• _QUESTIONS TO ANSWER_:
A - In the alert trial excerpt, what was Wilson betting on as the explanation for the results?
B - Reproduce word for word the part of the alert trial excerpt starting at "Two IRBs associated" and ending at "continued to completion.".

Two IRBs associated with the six hospitals approved the study, along with support from Yale’s interdisciplinary center for bioethics. An interim analysis took place at 50% recruitment of the alert (before the enrollment of the two non-teaching hospitals), and the trial continued to completion.
Upon reviewing the final results, the researchers saw the two non-teaching hospitals showed a higher mortality rate in the alert arm.2 Wilson says his first thought was there was an error in the code. “Once we confirmed the results were as reported, we considered two possibilities. One was that this was statistical noise — a type 1 error. The other is that the alert engendered certain harmful behaviors. To ensure we were as thorough as possible, we chased down that option with a series of mediation analyses.”
The researchers dug deeper into the data, and the individual hospitals began their own investigations as well. “At first, I thought we’d find some clear signal that explained the results. I was betting on inappropriate fluid administration,” Wilson explains. “But we didn’t see that. After the exhaustive search, I realized that had we seen the opposite result, we would not have expected any single thing to be responsible. In other words, if alerts were protective, we’d expect a variety of care processes — different ones in different patients — that improved outcomes. I think the same is true with alert harm.”
Analysis showed “no sign that any mechanism of death was distributed unevenly between the groups,” Wilson wrote. The researchers wondered if they were seeing an example of heterogeneity of treatment effect. He described this as a “phenomenon whereby the impact of an intervention differs among different groups due to a variety of factors upstream and downstream of the intervention — many of which may not be easily measured.”1
Moving Forward
The new question: If these studies need to be conducted under a waiver of informed consent, what type of monitoring and requirement will make them minimal risk? “The IRB felt, and continues to feel, that these studies are important, and acknowledge that they can’t feasibly be performed with informed consent due to contamination across the study arms,” Wilson explains. The IRB believes that for most alert studies, the risk remains minimal but wants safeguards to ensure that is the case.

Saved data entries

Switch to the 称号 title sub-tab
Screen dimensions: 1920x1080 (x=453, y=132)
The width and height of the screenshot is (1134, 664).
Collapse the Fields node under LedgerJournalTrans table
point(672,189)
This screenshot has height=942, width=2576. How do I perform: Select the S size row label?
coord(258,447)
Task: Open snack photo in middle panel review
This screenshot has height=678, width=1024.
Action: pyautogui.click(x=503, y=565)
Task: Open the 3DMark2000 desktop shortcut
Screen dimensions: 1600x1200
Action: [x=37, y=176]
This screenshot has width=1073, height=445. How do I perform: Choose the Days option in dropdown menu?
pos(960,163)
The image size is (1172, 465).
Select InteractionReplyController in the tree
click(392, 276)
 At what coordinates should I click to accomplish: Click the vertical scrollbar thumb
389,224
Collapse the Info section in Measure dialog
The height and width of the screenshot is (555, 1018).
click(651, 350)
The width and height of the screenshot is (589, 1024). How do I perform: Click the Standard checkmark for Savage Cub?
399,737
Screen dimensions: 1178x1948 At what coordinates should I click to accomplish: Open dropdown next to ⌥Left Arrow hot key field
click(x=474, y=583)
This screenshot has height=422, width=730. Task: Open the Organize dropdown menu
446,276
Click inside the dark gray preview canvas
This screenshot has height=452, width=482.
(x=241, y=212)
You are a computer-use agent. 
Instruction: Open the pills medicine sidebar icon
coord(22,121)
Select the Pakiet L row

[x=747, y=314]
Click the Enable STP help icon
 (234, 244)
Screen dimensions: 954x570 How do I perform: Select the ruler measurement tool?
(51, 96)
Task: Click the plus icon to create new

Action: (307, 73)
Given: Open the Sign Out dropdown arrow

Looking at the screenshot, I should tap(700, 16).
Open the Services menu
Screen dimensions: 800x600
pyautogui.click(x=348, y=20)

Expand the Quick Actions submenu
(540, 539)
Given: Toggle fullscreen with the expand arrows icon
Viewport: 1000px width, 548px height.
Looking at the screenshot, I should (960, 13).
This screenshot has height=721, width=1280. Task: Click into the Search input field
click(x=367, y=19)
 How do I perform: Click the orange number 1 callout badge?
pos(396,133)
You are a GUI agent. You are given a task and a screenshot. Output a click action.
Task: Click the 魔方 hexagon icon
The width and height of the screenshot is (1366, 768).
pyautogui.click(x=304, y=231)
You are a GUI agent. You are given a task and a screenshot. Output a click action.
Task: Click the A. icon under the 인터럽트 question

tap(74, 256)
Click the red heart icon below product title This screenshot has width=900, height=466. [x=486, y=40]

• _RESPONSES FOR EACH TASK_:
A - Inappropriate fluid administration.

B -
Two IRBs associated with the six hospitals approved the study, along with support from Yale’s interdisciplinary center for bioethics. An interim analysis took place at 50% recruitment of the alert (before the enrollment of the two non-teaching hospitals), and the trial continued to completion.